Reputation: 23
I'm working with a fairly large data set (100k rows) and want to replicate the Excel Index Match function in R Studio.
I'm looking for a way to create a new column that will pull a value from an existing column, if 3 values from three different columns match 3 values from 3 other columns.
Specifically, regarding the example below, I'm looking to create a new column '1994_Number' that pulls the value from '1995_Number' if all of the three columns '1994_Address', '1994_ZipCode' and '1994_Bank Name' match '1995_Address', '1995_ZipCode' and '1995_Bank Name'. Desired result in red.
Any help would be appreciated a lot.
Upvotes: 1
Views: 404
Reputation: 506
Possible solution to your problem with dplyr
:
library(dplyr)
dat <- data.frame(`1994_Adress` = c("123 Road", "123 Road", "321 Road"),
`1994_ZipCode` = c(99999, 99999, 11111),
`1994_Bank Name` = c("JPM", "JPM", "WF"),
`1995_Adress` = c("123 Road", "1234 Road", "321 Road"),
`1995_ZipCode` = c(99999, 99999, 11111),
`1995_Bank Name` = c("JPM", "JPM", "WF"),
`1995_Number` = c(1, 2, 3), check.names = F, stringsAsFactors = F)
dat <- dat %>%
mutate(`1994_Number` = case_when(`1994_Adress` == `1995_Adress` &
`1994_ZipCode` == `1995_ZipCode` &
`1994_Bank Name` == `1995_Bank Name` ~ `1995_Number`))
Upvotes: 2

== Data for analysis ==
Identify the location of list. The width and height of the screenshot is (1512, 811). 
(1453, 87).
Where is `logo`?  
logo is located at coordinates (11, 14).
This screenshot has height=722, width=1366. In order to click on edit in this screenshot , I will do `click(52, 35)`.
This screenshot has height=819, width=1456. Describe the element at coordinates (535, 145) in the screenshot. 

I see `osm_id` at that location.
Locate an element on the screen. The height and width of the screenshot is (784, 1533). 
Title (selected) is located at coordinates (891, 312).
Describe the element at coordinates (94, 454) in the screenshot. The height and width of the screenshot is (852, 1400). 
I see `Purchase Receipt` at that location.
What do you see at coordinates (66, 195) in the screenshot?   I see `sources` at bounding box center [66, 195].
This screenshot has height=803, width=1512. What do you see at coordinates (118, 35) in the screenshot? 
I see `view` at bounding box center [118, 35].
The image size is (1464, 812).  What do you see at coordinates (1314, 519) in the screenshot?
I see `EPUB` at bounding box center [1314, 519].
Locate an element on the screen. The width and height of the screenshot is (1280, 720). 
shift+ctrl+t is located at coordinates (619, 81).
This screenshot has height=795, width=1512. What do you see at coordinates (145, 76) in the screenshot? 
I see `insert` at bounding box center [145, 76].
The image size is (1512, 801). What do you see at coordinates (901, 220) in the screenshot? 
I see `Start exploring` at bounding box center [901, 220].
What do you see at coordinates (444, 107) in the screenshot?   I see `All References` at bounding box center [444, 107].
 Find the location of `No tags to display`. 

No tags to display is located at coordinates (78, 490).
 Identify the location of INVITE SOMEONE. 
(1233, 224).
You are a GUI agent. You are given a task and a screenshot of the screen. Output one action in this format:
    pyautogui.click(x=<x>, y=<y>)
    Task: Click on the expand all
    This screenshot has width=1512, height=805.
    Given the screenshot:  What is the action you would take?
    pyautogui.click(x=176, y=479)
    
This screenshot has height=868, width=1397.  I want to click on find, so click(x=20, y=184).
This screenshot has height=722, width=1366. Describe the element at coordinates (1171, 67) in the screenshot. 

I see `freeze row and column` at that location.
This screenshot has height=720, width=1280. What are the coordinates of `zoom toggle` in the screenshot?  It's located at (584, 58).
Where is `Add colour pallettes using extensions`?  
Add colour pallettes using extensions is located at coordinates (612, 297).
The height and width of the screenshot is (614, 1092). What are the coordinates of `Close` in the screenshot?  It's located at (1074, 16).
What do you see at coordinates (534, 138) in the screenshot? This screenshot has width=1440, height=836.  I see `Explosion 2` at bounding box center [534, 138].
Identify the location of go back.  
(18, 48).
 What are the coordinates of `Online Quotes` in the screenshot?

== Assigned task 1 ==
For the thread on replicating Excel's Index Match in R, state whether each statement agrees with the text. Answer yes or no for each, and quote the words that decide it.
(a) The data set has about 100k rows.
(b) The posted solution relies on dplyr.
(c) The new column should take its value from '1994_Address'.
== Assigned task 2 ==
In the code that answers the thread on replicating Excel's Index Match in R, three comparisons are joined by `&` inside `case_when`. In one to three sentences, explain why, using the reason the question gives.
The entries play no part in the work on this page.

== Written response 1 ==
(a) Yes: "a fairly large data set (100k rows)"
(b) Yes: "Possible solution to your problem with dplyr"
(c) No: "pulls the value from '1995_Number'"

== Written response 2 ==
The question asks for '1994_Number' to pull the value from '1995_Number' only "if all of the three columns" for address, zip code and bank name in 1994 match the same three columns for 1995. Joining the three comparisons with `&` checks all three pairs together before `1995_Number` is taken.